● Work task: An exact copy of each line below is needed, with no images in it.

[Saved entries]

+++++

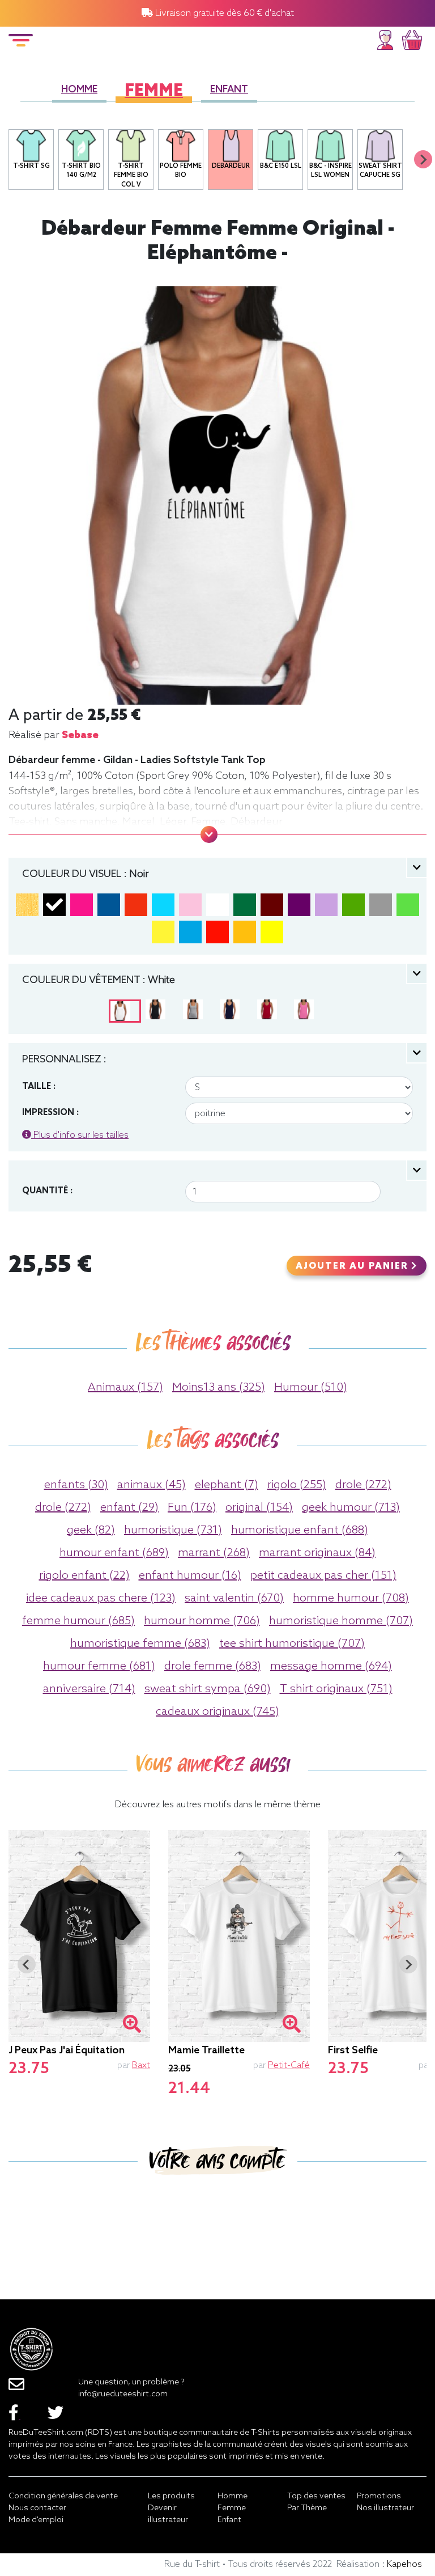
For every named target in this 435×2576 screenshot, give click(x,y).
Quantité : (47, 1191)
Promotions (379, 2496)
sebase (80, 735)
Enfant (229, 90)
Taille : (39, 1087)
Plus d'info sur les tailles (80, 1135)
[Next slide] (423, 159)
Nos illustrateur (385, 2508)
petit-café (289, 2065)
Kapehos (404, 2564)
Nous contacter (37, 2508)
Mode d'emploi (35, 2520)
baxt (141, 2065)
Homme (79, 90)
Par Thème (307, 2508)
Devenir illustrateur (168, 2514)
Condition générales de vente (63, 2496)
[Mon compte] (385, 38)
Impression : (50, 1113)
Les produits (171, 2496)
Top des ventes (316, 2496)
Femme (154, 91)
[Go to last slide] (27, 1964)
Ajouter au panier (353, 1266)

+++++

● Exercise answer:
For every named target in this 435×2576 screenshot, give click(x,y).
Quantité : (47, 1191)
Promotions (379, 2496)
sebase (80, 735)
Enfant (229, 90)
Taille : (39, 1087)
Plus d'info sur les tailles (80, 1135)
[Next slide] (423, 159)
Nos illustrateur (385, 2508)
petit-café (289, 2065)
Kapehos (404, 2564)
Nous contacter (37, 2508)
Mode d'emploi (35, 2520)
baxt (141, 2065)
Homme (79, 90)
Par Thème (307, 2508)
Devenir illustrateur (168, 2514)
Condition générales de vente (63, 2496)
[Mon compte] (385, 38)
Impression : (50, 1113)
Les produits (171, 2496)
Top des ventes (316, 2496)
Femme (154, 91)
[Go to last slide] (27, 1964)
Ajouter au panier (353, 1266)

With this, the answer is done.